Napoléon arrive le 20 novembre à Brünn,
y fixe son quartier général et prend aussitôt
ses dispositions pour le choc qu'il espère imminent
et décisif. Il dispose pour le moment de deux corps
seulement sur les huit qui constituent la Grande Armée,
le quatrième sous les ordres de Soult,
et le cinquième sous Lannes
comprenant la division Suchet et la division Caffarelli,
échangée contre celle de Gazan, très
éprouvée à Durnstein. Il a en outre
la Garde, les grenadiers sous les ordres de Duroc, Oudinot
ayant été blessé à Hollabrunn.
Soit un peu plus de 50 000 combattants.
Au moment où il hésite encore entre une action
militaire qu'il sait hasardeuse, et une paix dont les conclusions
lui seraient peut-être défavorables demain,
les coalisés lui facilitent la décision en
passant à l'offensive. Car les alliés sont
confiants. La jeunesse dorée russe avait imposé
le général autrichien Weirother comme conseiller.
C'est lui qui va préparer le plan de la bataille
d'Austerlitz.
Contre l’avis de Koutousov, qui veut venger Ulm,
le tsar Alexandre, qui commande en chef, est partisan de
l'offensive. La supériorité numérique
de l'armée l'y incite, d'autant que, n'ayant pas
imaginé au début de la campagne que l'on pourrait
reculer aussi loin, les magasins d'approvisionnements, vivres
et équipements, n'avaient pas été prévus.
Il donne l’ordre le 25 novembre de quitter Olomouc.

Entrées de données
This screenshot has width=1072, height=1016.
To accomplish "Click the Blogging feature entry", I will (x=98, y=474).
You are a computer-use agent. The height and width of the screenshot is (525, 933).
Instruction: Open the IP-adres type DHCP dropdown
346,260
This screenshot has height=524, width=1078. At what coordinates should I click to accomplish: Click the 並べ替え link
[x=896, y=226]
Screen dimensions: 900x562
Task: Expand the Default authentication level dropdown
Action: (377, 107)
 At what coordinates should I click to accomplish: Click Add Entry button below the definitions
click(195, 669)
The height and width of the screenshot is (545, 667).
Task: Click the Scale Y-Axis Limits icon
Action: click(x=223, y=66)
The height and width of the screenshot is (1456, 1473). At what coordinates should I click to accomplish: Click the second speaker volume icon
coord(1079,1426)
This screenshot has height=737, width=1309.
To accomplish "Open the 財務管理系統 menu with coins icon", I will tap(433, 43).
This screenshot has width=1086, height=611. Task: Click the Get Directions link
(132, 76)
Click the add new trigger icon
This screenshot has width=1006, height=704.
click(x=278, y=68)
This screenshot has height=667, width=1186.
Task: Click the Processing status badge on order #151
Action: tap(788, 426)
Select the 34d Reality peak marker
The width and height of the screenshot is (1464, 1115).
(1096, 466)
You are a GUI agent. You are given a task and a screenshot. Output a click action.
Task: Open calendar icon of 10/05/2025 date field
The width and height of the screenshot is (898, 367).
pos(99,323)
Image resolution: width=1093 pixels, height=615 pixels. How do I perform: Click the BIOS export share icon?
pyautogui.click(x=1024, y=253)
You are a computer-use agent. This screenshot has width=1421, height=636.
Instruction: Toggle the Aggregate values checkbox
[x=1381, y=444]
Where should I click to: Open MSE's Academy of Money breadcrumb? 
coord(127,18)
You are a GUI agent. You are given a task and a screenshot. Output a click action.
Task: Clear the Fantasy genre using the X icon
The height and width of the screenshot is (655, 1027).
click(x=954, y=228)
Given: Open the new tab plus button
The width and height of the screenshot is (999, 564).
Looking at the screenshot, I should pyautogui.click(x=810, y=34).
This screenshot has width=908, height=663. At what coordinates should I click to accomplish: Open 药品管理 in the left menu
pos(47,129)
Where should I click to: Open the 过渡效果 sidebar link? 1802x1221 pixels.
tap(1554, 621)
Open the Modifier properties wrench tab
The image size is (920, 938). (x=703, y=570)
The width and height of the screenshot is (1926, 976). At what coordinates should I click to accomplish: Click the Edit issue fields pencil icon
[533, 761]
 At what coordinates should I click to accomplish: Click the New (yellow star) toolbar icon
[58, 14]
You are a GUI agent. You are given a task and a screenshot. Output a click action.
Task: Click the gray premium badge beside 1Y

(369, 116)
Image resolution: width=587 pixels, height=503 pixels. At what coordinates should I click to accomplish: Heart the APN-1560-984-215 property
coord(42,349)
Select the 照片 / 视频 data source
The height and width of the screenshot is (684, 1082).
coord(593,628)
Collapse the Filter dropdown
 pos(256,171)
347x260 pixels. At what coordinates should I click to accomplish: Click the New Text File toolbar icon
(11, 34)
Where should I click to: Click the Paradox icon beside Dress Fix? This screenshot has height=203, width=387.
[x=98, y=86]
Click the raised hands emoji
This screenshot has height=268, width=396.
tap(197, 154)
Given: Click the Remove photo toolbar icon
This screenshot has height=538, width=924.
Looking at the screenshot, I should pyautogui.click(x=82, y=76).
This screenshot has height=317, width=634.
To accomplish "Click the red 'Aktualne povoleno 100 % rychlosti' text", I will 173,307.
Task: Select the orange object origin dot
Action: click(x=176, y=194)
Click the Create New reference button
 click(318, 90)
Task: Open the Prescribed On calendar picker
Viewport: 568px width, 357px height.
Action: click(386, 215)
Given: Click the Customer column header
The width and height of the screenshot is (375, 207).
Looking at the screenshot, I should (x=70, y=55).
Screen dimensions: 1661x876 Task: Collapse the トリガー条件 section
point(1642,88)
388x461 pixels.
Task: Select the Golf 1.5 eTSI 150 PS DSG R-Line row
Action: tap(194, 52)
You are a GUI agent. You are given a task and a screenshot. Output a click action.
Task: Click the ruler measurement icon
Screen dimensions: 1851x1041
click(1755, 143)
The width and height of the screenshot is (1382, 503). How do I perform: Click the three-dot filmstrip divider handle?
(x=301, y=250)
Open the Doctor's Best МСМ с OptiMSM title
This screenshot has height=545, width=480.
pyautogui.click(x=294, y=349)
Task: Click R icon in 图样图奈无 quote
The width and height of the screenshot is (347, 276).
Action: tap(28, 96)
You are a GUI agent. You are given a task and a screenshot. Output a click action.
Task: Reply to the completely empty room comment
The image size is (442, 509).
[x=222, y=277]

Tâches demandées
**A.** Selon le texte sur les préparatifs d'Austerlitz, à quelle date Napoléon arrive-t-il à Brünn ?
**B.** Les affirmations suivantes sont-elles conformes au texte sur les préparatifs d'Austerlitz ? Répondez par oui ou par non, en citant les mots décisifs du texte. (i) Napoléon dispose à ce moment de tous les corps de la Grande Armée. (ii) Le plan de la bataille d'Austerlitz est préparé par Weirother. (iii) L'ordre de quitter Olomouc est donné le 25 novembre.
**C.** Citez toutes les divisions nommées dans le texte sur les préparatifs d'Austerlitz.

Résultats des tâches
**A.** Le 20 novembre.

**B.**
(i) Non : « Il dispose pour le moment de deux corps seulement sur les huit qui constituent la Grande Armée ».
(ii) Oui : « le général autrichien Weirother comme conseiller. C'est lui qui va préparer le plan de la bataille d'Austerlitz. »
(iii) Oui : « Il donne l’ordre le 25 novembre de quitter Olomouc. »

**C.** La division Suchet, la division Caffarelli et la division Gazan.